[Source information]

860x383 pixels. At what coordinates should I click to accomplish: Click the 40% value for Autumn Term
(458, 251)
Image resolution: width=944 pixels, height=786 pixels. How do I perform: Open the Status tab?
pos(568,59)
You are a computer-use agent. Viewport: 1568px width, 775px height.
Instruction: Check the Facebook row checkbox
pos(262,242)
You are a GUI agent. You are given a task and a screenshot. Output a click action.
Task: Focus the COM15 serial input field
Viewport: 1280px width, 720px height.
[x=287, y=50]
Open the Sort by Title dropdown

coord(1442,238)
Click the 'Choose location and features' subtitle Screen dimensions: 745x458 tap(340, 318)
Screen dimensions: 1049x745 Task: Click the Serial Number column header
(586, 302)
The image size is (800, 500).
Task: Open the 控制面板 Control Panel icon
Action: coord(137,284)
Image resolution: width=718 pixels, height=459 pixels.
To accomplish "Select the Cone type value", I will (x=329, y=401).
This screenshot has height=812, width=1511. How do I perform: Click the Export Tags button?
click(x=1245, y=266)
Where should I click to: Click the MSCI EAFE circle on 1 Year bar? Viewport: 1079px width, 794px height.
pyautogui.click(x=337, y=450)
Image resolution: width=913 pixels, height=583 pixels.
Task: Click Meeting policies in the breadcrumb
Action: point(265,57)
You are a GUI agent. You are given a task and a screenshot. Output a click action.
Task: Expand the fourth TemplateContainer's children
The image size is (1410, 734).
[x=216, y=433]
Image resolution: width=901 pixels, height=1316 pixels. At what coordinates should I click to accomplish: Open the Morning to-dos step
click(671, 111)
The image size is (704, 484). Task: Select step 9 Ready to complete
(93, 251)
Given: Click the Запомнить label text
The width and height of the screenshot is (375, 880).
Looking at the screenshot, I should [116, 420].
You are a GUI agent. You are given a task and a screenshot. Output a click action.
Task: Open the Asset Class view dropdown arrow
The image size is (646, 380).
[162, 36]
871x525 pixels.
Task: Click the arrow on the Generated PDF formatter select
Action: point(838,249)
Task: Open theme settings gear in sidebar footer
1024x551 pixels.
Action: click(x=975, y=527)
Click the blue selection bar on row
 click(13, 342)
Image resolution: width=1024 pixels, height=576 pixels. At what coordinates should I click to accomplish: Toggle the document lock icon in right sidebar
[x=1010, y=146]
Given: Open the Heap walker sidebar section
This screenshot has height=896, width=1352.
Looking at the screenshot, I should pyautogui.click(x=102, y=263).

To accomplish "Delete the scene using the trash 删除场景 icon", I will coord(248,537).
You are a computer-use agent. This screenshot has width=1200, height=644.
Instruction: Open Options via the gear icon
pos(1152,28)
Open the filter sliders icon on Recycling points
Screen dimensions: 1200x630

[/Source information]

▶ _Exercise prompt_
The lines above should be printed again, exactly as they are.

▶ _Exercise answer_
860x383 pixels. At what coordinates should I click to accomplish: Click the 40% value for Autumn Term
(458, 251)
Image resolution: width=944 pixels, height=786 pixels. How do I perform: Open the Status tab?
pos(568,59)
You are a computer-use agent. Viewport: 1568px width, 775px height.
Instruction: Check the Facebook row checkbox
pos(262,242)
You are a GUI agent. You are given a task and a screenshot. Output a click action.
Task: Focus the COM15 serial input field
Viewport: 1280px width, 720px height.
[x=287, y=50]
Open the Sort by Title dropdown

coord(1442,238)
Click the 'Choose location and features' subtitle Screen dimensions: 745x458 tap(340, 318)
Screen dimensions: 1049x745 Task: Click the Serial Number column header
(586, 302)
The image size is (800, 500).
Task: Open the 控制面板 Control Panel icon
Action: coord(137,284)
Image resolution: width=718 pixels, height=459 pixels.
To accomplish "Select the Cone type value", I will (x=329, y=401).
This screenshot has height=812, width=1511. How do I perform: Click the Export Tags button?
click(x=1245, y=266)
Where should I click to: Click the MSCI EAFE circle on 1 Year bar? Viewport: 1079px width, 794px height.
pyautogui.click(x=337, y=450)
Image resolution: width=913 pixels, height=583 pixels.
Task: Click Meeting policies in the breadcrumb
Action: point(265,57)
You are a GUI agent. You are given a task and a screenshot. Output a click action.
Task: Expand the fourth TemplateContainer's children
The image size is (1410, 734).
[x=216, y=433]
Image resolution: width=901 pixels, height=1316 pixels. At what coordinates should I click to accomplish: Open the Morning to-dos step
click(671, 111)
The image size is (704, 484). Task: Select step 9 Ready to complete
(93, 251)
Given: Click the Запомнить label text
The width and height of the screenshot is (375, 880).
Looking at the screenshot, I should [116, 420].
You are a GUI agent. You are given a task and a screenshot. Output a click action.
Task: Open the Asset Class view dropdown arrow
The image size is (646, 380).
[162, 36]
871x525 pixels.
Task: Click the arrow on the Generated PDF formatter select
Action: point(838,249)
Task: Open theme settings gear in sidebar footer
1024x551 pixels.
Action: click(x=975, y=527)
Click the blue selection bar on row
 click(13, 342)
Image resolution: width=1024 pixels, height=576 pixels. At what coordinates should I click to accomplish: Toggle the document lock icon in right sidebar
[x=1010, y=146]
Given: Open the Heap walker sidebar section
This screenshot has height=896, width=1352.
Looking at the screenshot, I should pyautogui.click(x=102, y=263).

To accomplish "Delete the scene using the trash 删除场景 icon", I will coord(248,537).
You are a computer-use agent. This screenshot has width=1200, height=644.
Instruction: Open Options via the gear icon
pos(1152,28)
Open the filter sliders icon on Recycling points
Screen dimensions: 1200x630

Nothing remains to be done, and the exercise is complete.